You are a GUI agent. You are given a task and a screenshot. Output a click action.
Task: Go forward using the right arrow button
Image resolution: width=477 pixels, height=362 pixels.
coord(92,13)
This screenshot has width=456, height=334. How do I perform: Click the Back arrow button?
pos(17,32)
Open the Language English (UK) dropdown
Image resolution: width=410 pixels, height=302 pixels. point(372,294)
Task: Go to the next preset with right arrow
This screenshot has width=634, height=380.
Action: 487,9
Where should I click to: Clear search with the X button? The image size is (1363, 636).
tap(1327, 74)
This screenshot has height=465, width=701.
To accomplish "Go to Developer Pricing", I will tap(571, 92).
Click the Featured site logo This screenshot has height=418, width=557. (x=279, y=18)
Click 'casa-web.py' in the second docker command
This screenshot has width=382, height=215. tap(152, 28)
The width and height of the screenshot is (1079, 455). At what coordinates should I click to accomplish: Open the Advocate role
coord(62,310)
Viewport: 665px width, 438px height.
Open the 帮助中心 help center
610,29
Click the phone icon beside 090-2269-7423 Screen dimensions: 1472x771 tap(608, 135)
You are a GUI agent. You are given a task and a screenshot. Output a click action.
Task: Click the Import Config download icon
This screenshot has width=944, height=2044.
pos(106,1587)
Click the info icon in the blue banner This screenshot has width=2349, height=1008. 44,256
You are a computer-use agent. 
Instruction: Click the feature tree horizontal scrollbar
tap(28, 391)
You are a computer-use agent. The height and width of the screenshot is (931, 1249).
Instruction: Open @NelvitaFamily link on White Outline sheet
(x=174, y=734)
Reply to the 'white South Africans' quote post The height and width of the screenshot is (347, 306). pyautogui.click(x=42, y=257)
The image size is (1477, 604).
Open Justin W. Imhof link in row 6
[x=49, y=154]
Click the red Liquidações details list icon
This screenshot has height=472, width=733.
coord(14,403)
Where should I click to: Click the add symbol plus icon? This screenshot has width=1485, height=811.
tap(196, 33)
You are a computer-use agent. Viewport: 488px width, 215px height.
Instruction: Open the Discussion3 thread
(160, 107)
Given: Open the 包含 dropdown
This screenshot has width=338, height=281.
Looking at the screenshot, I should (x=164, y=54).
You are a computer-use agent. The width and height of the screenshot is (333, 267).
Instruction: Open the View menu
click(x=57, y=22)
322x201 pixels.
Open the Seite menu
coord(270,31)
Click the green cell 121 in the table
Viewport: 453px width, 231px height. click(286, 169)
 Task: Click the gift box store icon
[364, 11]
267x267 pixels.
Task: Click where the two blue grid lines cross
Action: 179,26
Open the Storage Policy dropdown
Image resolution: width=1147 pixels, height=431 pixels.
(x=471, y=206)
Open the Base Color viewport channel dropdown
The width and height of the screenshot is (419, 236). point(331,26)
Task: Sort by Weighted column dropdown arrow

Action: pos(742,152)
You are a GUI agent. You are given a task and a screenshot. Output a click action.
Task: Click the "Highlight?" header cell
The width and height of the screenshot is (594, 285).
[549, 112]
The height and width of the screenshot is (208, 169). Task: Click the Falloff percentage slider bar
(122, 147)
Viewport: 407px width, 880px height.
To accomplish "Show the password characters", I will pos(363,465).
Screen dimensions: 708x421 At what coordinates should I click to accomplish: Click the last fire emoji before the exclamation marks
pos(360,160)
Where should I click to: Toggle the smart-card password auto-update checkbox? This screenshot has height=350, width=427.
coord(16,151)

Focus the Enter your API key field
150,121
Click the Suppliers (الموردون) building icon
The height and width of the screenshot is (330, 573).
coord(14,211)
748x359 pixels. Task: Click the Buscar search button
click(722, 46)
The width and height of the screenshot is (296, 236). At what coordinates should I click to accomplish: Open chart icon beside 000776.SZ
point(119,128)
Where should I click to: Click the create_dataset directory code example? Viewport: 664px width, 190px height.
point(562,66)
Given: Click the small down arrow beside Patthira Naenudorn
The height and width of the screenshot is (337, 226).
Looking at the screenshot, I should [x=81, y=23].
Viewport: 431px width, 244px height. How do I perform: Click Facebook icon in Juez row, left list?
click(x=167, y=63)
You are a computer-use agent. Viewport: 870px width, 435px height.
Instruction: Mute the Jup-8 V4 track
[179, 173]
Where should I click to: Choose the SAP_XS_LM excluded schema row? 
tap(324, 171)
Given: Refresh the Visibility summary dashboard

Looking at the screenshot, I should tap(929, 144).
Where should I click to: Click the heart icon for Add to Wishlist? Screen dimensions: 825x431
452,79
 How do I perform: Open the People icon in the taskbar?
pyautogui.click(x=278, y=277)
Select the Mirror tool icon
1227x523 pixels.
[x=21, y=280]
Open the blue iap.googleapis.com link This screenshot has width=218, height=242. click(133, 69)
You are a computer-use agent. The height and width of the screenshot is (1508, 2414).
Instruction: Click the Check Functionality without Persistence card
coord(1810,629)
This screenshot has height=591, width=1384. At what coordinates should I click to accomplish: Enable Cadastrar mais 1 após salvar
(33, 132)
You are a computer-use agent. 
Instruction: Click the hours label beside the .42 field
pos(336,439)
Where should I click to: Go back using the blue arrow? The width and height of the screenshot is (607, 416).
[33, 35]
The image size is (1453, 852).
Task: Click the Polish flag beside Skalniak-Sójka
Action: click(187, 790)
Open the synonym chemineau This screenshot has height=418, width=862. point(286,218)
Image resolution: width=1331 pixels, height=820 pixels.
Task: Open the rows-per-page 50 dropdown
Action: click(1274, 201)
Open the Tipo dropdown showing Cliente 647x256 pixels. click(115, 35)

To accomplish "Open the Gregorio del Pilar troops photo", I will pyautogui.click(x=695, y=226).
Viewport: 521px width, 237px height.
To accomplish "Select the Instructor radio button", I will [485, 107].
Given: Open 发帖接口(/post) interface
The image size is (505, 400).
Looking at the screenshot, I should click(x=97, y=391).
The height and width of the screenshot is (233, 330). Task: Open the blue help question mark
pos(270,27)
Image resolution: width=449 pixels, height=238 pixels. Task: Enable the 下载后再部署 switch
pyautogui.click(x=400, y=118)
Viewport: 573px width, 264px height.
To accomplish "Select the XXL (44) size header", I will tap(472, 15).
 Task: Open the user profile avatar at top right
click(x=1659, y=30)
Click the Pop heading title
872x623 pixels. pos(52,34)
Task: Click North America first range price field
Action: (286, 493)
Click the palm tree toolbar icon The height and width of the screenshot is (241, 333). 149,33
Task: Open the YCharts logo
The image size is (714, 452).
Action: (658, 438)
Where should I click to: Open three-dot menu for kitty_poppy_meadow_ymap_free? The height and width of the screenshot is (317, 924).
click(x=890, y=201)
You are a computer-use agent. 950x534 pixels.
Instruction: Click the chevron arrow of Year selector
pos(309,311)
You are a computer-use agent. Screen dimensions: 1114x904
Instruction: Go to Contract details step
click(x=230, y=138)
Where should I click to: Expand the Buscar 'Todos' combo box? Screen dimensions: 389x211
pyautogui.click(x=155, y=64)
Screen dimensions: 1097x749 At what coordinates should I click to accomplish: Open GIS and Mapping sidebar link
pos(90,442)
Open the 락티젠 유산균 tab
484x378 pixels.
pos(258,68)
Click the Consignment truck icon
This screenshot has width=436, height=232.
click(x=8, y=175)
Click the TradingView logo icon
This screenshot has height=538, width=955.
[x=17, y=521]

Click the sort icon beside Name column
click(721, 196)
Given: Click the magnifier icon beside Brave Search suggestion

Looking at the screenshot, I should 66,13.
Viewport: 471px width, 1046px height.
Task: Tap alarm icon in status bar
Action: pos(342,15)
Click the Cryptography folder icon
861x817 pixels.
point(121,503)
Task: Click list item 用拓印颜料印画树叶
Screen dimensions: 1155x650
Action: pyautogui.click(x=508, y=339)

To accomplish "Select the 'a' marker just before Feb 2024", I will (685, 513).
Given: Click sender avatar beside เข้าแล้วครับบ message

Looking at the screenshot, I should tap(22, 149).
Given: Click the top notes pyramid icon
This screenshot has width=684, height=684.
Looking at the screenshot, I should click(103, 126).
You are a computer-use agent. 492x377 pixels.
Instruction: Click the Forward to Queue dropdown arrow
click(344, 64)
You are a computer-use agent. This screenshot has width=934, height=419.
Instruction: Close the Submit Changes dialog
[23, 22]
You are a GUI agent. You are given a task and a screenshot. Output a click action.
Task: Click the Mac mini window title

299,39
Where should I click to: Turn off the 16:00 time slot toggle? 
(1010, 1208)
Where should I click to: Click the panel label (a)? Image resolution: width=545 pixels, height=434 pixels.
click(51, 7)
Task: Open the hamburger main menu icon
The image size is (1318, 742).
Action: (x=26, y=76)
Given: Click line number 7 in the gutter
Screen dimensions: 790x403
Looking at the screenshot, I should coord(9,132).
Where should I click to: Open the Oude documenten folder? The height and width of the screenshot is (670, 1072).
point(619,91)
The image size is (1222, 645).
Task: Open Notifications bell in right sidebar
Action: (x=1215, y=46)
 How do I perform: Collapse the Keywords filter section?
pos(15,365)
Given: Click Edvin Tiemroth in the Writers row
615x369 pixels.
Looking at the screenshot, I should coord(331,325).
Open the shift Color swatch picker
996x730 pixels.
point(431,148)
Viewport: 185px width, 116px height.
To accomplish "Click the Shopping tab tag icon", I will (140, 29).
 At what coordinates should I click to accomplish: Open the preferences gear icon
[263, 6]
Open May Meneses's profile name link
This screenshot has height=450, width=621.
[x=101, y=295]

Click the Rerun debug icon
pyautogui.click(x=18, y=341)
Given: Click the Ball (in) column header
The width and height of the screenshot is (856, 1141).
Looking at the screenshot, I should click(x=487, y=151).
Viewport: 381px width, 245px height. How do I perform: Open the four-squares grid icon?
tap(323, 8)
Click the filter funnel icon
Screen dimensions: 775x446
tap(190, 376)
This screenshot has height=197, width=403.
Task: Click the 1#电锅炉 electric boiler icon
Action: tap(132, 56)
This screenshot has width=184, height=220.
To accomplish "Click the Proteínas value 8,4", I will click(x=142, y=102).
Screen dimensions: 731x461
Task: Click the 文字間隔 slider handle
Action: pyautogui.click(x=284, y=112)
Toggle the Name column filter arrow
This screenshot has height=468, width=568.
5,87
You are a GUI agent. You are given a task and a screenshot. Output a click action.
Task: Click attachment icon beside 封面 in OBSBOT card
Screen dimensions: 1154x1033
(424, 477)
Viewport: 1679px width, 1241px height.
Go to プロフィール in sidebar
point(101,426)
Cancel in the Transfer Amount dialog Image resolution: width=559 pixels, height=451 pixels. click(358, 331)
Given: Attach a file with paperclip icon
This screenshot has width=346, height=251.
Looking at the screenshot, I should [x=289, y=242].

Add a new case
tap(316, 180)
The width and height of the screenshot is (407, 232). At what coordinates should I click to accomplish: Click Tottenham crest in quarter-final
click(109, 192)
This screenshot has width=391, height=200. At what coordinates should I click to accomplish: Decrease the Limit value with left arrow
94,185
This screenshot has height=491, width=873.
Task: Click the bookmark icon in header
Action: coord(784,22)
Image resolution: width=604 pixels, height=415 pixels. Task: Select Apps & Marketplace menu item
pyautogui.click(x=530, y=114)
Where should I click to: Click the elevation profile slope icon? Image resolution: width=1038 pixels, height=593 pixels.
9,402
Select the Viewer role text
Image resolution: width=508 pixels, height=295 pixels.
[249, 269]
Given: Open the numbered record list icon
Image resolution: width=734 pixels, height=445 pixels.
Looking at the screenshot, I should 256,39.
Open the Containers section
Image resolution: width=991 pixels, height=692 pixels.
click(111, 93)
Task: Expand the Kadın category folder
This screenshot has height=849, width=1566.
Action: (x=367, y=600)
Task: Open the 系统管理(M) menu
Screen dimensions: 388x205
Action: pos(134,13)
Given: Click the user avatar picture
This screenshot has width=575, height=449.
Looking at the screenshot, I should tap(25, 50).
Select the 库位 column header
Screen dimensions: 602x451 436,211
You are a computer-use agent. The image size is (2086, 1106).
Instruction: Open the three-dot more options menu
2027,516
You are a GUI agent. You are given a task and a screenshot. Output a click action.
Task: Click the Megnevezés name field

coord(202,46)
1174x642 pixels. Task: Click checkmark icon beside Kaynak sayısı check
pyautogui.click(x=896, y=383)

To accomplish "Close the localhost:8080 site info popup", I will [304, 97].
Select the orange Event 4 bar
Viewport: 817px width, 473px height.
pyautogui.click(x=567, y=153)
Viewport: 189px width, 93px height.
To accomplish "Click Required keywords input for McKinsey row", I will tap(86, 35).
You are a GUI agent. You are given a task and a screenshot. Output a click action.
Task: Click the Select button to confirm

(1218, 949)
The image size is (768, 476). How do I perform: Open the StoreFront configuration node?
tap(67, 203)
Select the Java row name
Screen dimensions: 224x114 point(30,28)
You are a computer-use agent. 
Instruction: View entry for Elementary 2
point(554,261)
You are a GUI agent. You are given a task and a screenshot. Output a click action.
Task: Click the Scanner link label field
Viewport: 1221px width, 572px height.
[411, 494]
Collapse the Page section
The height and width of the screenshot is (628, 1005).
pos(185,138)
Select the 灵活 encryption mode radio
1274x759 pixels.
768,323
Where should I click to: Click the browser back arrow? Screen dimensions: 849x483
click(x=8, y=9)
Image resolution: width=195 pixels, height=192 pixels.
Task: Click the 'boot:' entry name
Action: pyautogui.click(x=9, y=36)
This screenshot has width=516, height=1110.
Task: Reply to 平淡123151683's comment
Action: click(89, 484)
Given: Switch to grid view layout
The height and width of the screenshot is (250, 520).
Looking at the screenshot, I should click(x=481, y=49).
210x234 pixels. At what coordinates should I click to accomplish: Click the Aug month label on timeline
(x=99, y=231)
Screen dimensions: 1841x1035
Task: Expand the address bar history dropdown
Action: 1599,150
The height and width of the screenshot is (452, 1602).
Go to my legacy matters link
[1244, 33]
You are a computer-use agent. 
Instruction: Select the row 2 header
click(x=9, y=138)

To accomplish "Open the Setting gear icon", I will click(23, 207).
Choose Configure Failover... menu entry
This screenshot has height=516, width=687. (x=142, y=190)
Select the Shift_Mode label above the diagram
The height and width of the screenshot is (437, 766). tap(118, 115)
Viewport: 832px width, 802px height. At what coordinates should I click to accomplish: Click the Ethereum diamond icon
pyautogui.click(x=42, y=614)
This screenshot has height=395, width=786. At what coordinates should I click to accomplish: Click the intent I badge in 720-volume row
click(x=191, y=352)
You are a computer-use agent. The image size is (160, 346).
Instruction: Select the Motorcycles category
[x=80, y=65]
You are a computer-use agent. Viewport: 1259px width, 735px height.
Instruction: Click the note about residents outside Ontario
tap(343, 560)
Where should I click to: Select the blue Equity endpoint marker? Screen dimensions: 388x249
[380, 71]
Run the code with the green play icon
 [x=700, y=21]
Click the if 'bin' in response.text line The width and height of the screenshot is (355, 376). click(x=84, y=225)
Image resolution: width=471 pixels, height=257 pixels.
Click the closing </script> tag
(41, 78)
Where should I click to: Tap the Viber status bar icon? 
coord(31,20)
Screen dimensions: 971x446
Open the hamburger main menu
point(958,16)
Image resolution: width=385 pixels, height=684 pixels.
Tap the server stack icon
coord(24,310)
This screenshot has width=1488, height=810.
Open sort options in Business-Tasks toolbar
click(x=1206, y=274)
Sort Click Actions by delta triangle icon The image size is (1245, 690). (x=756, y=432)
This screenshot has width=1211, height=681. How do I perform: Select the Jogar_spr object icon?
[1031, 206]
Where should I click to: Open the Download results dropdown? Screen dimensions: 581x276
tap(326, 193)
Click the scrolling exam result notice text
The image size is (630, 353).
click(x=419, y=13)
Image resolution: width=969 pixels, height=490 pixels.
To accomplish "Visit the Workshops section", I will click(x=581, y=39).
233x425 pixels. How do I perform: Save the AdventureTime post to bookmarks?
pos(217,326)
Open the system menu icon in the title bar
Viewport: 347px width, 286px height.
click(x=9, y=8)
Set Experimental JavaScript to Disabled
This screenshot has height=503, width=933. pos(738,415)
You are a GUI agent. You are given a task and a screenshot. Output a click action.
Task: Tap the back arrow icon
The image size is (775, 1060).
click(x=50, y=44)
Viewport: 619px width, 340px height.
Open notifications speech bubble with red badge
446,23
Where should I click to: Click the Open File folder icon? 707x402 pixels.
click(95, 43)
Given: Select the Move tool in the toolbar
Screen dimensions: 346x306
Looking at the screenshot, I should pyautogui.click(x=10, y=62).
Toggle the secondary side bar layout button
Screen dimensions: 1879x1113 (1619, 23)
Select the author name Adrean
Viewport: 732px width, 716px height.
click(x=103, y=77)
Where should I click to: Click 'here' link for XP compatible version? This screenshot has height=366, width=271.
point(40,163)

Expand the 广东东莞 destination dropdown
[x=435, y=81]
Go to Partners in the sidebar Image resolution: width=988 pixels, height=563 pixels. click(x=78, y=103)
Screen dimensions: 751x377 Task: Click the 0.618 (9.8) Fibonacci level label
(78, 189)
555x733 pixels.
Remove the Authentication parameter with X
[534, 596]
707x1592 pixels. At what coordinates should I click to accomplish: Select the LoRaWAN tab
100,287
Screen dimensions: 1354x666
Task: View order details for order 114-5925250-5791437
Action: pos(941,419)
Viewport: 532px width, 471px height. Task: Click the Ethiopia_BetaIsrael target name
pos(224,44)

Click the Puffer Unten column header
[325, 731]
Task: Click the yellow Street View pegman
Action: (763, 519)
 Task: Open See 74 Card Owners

> **WHAT IS NEEDED**: Copy out the rows above that begin with the line containing "Given: Click the Ball (in) column header" and end with the line containing "point(101,426)", both lines included, reproducing them verbatim.

> **FULL SOLUTION**:
Given: Click the Ball (in) column header
The width and height of the screenshot is (856, 1141).
Looking at the screenshot, I should click(x=487, y=151).
Viewport: 381px width, 245px height. How do I perform: Open the four-squares grid icon?
tap(323, 8)
Click the filter funnel icon
Screen dimensions: 775x446
tap(190, 376)
This screenshot has height=197, width=403.
Task: Click the 1#电锅炉 electric boiler icon
Action: tap(132, 56)
This screenshot has width=184, height=220.
To accomplish "Click the Proteínas value 8,4", I will click(x=142, y=102).
Screen dimensions: 731x461
Task: Click the 文字間隔 slider handle
Action: pyautogui.click(x=284, y=112)
Toggle the Name column filter arrow
This screenshot has height=468, width=568.
5,87
You are a GUI agent. You are given a task and a screenshot. Output a click action.
Task: Click attachment icon beside 封面 in OBSBOT card
Screen dimensions: 1154x1033
(424, 477)
Viewport: 1679px width, 1241px height.
Go to プロフィール in sidebar
point(101,426)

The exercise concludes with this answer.